* Exercise requirements *
In the listing below, find each line holding "agent" and copy it.

* Task input *
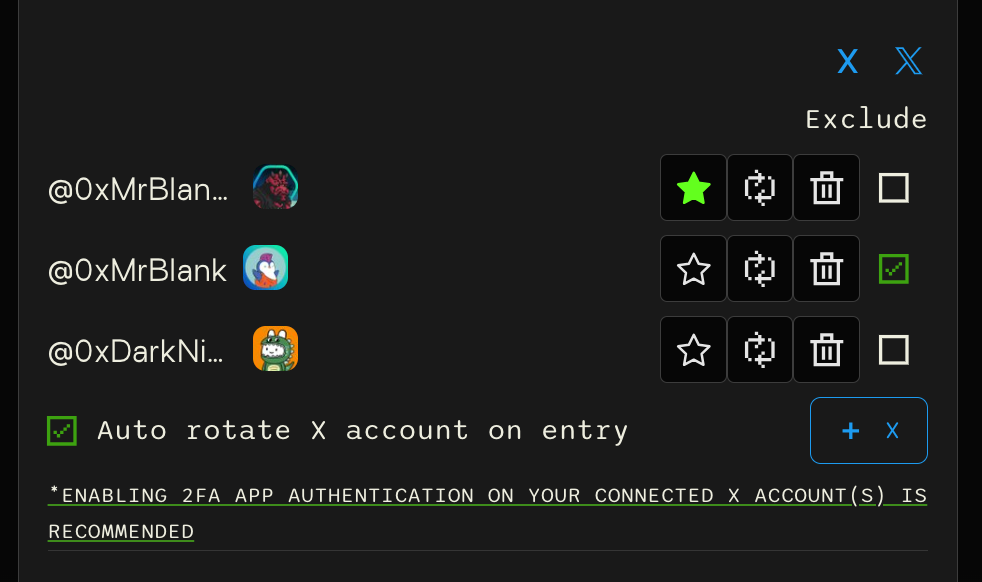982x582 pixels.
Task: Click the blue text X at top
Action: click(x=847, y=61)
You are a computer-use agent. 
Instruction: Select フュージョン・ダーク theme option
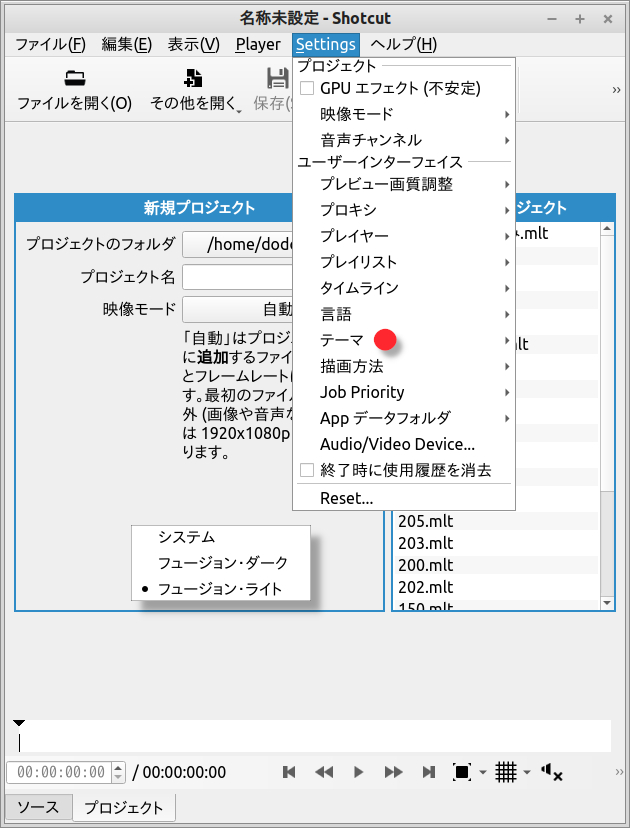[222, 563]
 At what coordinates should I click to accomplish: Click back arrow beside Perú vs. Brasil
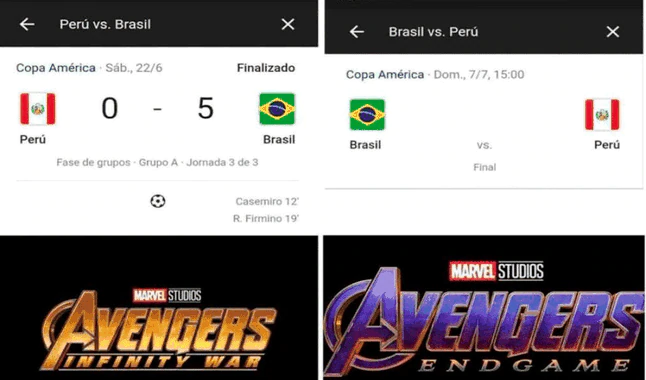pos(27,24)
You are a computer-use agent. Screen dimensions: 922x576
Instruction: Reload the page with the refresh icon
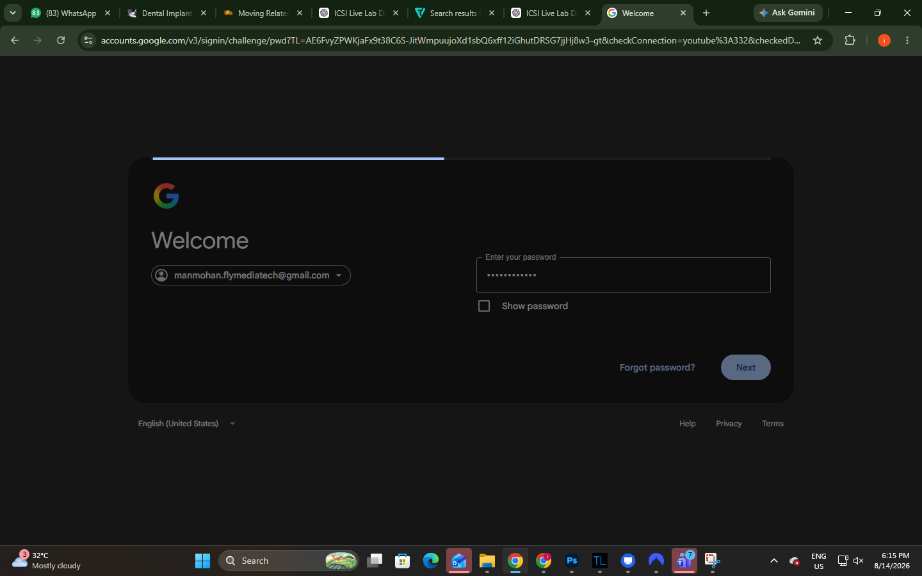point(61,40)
==
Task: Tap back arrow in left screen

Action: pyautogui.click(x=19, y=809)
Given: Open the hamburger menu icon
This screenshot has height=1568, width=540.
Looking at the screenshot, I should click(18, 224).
--
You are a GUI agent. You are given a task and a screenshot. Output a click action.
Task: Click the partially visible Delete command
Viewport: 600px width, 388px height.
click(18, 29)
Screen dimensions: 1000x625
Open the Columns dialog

* Solution to the exercise *
You are a computer-use agent. 
You are a computer-use agent. Screen dimensions: 922x576
You are a GUI agent. You are given a task and a screenshot. Output a click action.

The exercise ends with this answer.